Figure 5: Pareto front of solutions illustrating the trade-off between the competing objectives –
production rate and cost
A second experiment was to minimize production cost (in US$ per BOE) while honoring constraints on meeting quarterly production targets (in thousands of BOEPD). The variables in the problem were the same as in Experiment 1: the number of rigs, three different types of pad drilling sequence (shown in Table 1), and the sequence of pads ranging from pad 1 through to pad 103. The contrast between imposing the constraints and not imposing them is shown in Figure 6, where the unconstrained formulation yields solutions that fail to meet the quarterly production targets.
Figure 6: Production flow rate for two different drilling rig schedules. Note that the unconstrained
minimum rig cost solution does not meet the quarterly production rate targets
This paper addresses the Rig Scheduling Problem (RSP) by taking a production systems perspective to incorporate more systematically variable uncertainty, and coupling between reservoir management objectives and operation objectives in applying simulation-based optimization.

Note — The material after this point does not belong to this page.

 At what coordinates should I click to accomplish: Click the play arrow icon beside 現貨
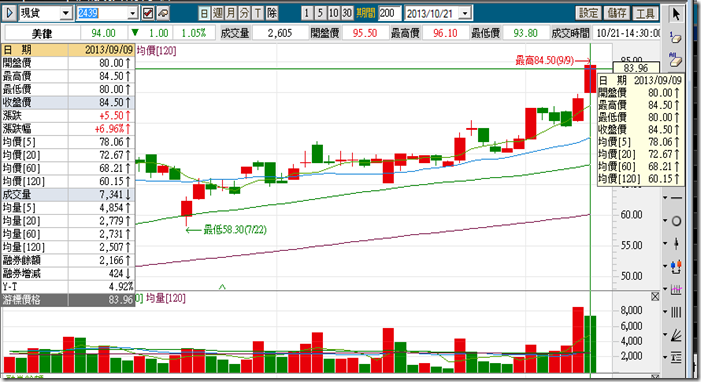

Case study data supports the hypothesis that the commonly used heuristic of optimizing for rig utilization / cost does not necessarily best satisfy project production rate objectives. Significant variations in production rate (30%) and costs (19%) are possible depending on management decisions.
Practical benefits of using the production systems model with numerical simulation and optimization included reduced planning time and increased response time – the time it takes to handle schedule revisions due to changes in inputs. Additional contributions include reduction in scheduling errors.
Several areas for further work are suggested from this preliminary work. More detailed modeling of well completion activities can yield a more accurate model of the overall process. The work can benefit from a better analysis and representation of solution uncertainty. The algorithms used in the modeling can be improved to reduce feedback latency.
Finally, it is possible to have more systematic coverage of input parameters and their uncertainty. Some of the above attributes (such as geographic coordinates and water depth) are deterministic; others (such as presence of H2S and depth) are uncertain, but may be treated as roughly deterministic; and others (such as an oil potential and service time) are severely probabilistic. Uncertainty is a central issue in oil exploration and production. Thus, in order to define a profitable drilling strategy for oil wells, it is fundamental that the used methods take this component into account.
The author’s work was supported by a gift from the Project Production Institute.